The biggest drawback for me is that T-Mobile doesn’t have 3G in my area, and I have no idea when they will. It’s likely to be painfully slow on the slower data networks I would have to use.
That’s usually the excuse from the handset anufacturers and the wireless providers, but I’m not buying it. What good is wifi on a phone, really? My 3 most recent phones have had it, and I’ve never found it to be much benefit outside my house. I had T-mobile HotSpot service for two years, and I was never able to make use of it more than a few times. It doesn’t help me riding in the car. It doesn’t help me at most airports because most don’t have native T-mobile Wifi…I’d have to pay a daily roaming fee. I don’t spend my days hanging out at Borders bookstores. The only place I frequent with free or T-mobile provided WiFi is Buffalo Wild Wings. And when I’m there, I don’t go to browse itty bitty web pages on my phone. In general, I’m never near a suitable wifi access point, so I’ve never seen the value in having it as a phone feature.
Now that I have a 3G-enabled phone and am covered by a decent 3G network, I realize there’s no substitute. And if there were a substitute, WiFi sure as hell wouldn’t be it.

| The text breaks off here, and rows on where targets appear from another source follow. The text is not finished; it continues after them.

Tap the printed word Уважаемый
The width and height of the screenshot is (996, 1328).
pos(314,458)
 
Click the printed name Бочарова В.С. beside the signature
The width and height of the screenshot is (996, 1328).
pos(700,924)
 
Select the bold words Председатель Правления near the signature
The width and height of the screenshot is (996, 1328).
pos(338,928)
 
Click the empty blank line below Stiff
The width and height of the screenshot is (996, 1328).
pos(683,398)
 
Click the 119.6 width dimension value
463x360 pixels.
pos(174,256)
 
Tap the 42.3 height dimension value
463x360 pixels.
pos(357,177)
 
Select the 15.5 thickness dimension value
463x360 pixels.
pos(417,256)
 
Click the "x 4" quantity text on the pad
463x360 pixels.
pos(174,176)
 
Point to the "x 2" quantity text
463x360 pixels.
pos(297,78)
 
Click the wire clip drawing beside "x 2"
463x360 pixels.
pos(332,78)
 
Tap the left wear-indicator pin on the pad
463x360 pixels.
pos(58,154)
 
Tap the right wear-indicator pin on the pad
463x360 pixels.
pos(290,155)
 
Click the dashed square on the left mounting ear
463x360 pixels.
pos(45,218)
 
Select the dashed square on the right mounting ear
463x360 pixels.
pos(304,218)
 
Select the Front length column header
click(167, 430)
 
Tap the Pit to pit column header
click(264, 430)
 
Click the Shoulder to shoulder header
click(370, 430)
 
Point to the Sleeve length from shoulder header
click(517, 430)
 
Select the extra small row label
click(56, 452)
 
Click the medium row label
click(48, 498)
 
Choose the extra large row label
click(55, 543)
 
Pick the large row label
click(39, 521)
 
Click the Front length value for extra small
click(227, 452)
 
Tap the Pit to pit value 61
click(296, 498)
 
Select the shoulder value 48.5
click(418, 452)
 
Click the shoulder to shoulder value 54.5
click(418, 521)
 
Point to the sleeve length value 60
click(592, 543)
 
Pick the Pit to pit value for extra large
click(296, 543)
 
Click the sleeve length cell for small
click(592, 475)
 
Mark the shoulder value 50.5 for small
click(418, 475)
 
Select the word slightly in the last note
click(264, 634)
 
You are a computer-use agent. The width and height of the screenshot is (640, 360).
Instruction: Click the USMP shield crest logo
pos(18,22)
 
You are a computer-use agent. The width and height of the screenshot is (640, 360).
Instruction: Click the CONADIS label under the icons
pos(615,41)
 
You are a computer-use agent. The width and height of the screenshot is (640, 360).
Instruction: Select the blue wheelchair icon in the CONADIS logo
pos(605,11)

I’m really no more a fan of being stuck with Tmobile (less, actually) than I am about being stuck with AT&T. It’s a shame, I was waiting for the Google phone, and didn’t realize it was a Tmobile exclusive.
Only the 1st one, the G1, is T-Mobile. Sprint Nextel is also part of the ‘Open Handset Alliance’ and is supposed to offer Android phones too at some point. Maybe more providers will also join if the devices sell well enough.
Compared to what? I have 3G when I’m around the city and at home, but it flops over to GPRS when I’m farther out and it’s markedly slower, but it’s still a thousand times faster than whatever my old Razr was able to use, so it’s pretty much the DSL to 3G’s broadband.
Edge is about equivalent to 56k dial-up , gprs is slower. 3g is equivalent to dsl lite , mucho faster.
So for me the benchmark would be flawless or near flawless streaming on youtube, while edge would have that annoying buffering. Play, stall and stutter again.
I’ve been keeping an eye on the android/Google phone news for about 6 months now. I love the idea of open source (kind of) for it, so there should be lots and lots of applicatinos coming out.
If the reviews are good, once there is a non-T-Mobile phone, my plan is to get one.
i was all psyched to get one till i found out the G1 doesn’t have a dedicated regular headphone jack, the charger and the headphones share the same mini-usb(?) port. this means i wouldn’t be able to charge and listen to music via headphones at the same time and most headphones won’t work without either an adapter or surgery.
Google heads up development of an open source mobile OS called Android.
The first handset using this OS is the T-Mobile G1, made by HTC.
This handset is being sold through T-Mobile and used on their network.
The last two sentences will vary as more companies develop for the Android OS. The G1 from T-Mobile is merely the first of what will likely be many different phones that will run Android.
That said, I like the Dream but I’m going to (try to) stick with “never buy v1.0 of anything.” The iPhone doesn’t quite do it for me, but the idea of an open-source phone (headed by the one company that approaches Applke in terms of UI) is very attractive to me. I’ll wait a bit and see what the market comes up with.